I find it interesting that Jesus was asked about fasting. He responds with a reminder that 1) now is the time to enjoy the presence of Emmanuel (God with us) and 2) old wineskins cannot contain new wine. Fasting? Evidently, something about the Pharisee’s application of fasting is “old wineskin-y.”
Theologians would decry taking verses 16 and 17 into any context other than their first-century context. Applying them to innovation in our day would be critiqued as an example of taking a biblical text and forcing onto it an unintended meaning. But in this case, the idea is that something new is coming and the old system and people cannot contain it.
When God moves into a new arena the old systems, structures, and people are displaced. It took the secular business world about two thousand years to catch up to Jesus on this point, but they have. In that same two-thousand year period, we in the church have also lost our taste for new wine, preferring the refined tastes of the old stuff. I think we easily understand that the old systems and structures are displaced. It is harder to grasp that the people who support the old wineskins are also displaced. In the case of Jesus, it was the systems and structures built around the Law and the people who enforced it, the Pharisees. In our case… it could be our ministry organizations (and I include local churches here) and us.
Kuhn reminds us that the people most likely to reject shifts in our paradigms are the ideological elites. Today, these are the people with thousands of Twitter followers or those who frequent the conference speaking circuit. In The Structure of Scientific Revolutions (a book all innovators should read), he writes:
“The men [and women] who achieve these fundamental inventions of a new paradigm have been either very young or very new to the field whose paradigm they change. These are the men [and women] who, being little committed by prior practice to the traditional rules of normal science, are particularly likely to see that those rules no longer define a playable game and to conceive another set that can replace them (page 90). ...There are always some men [and women] who cling to one or another of the older views, and they are simply read out of the profession, which thereafter ignores their work” (page 19).
The great advantage of the younger (or new to the field) innovator is “being little committed by prior practice.” They need the new wineskins. When placed in the current structures, they will eventually burst out. When they do, they displace both the structure and the incumbent elites.
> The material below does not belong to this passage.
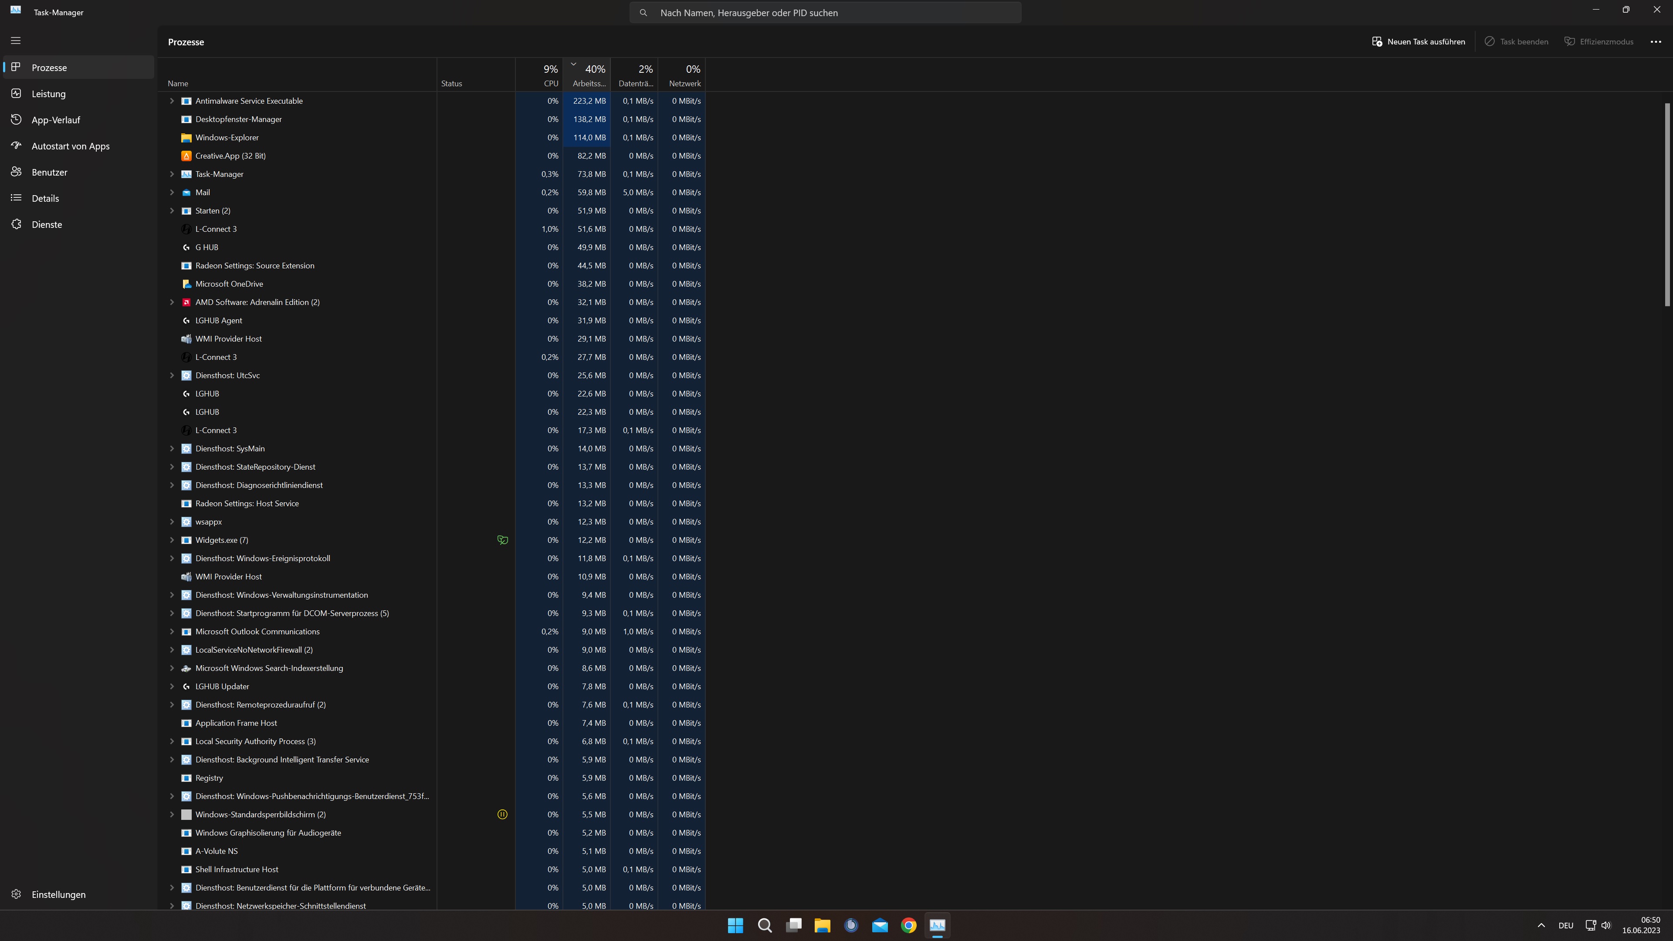Expand the Antimalware Service Executable row

pyautogui.click(x=172, y=101)
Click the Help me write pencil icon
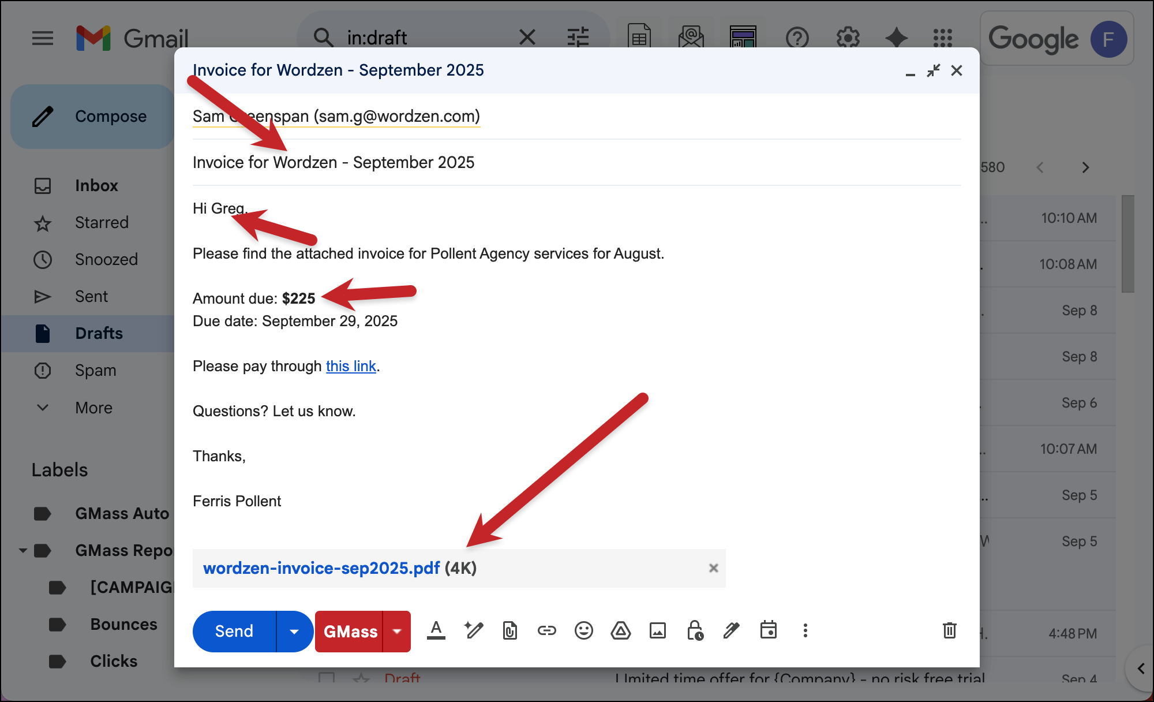Screen dimensions: 1154x702 [x=473, y=630]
Many of us work in environments of old wineskins. In my case, one of the predecessor organizations that formed Missio Nexus goes all the way back to 1917. The world was different; it would be an alien world if we could time-travel back to that point. Fortunately, my board and the many people we serve expect us to focus on new wineskins. That is awesome for me because I very much prefer the new wine over the old and we try to infuse innovation into all we do (it is hard, and we do know we fail often). This is what having a culture of innovation is all about.
I know that for many leaders in ministry, their boards and those they serve expect their wine served aged and refined. Resist the urge to serve them this old wine and go about the business of inviting new tastebuds to sit around the board table. Yes, it is risky (it has burned me more than once) but well worth the effort. Openly discuss your ideological framework with your team and ask about its relevancy. Reward attempts to ferment new things.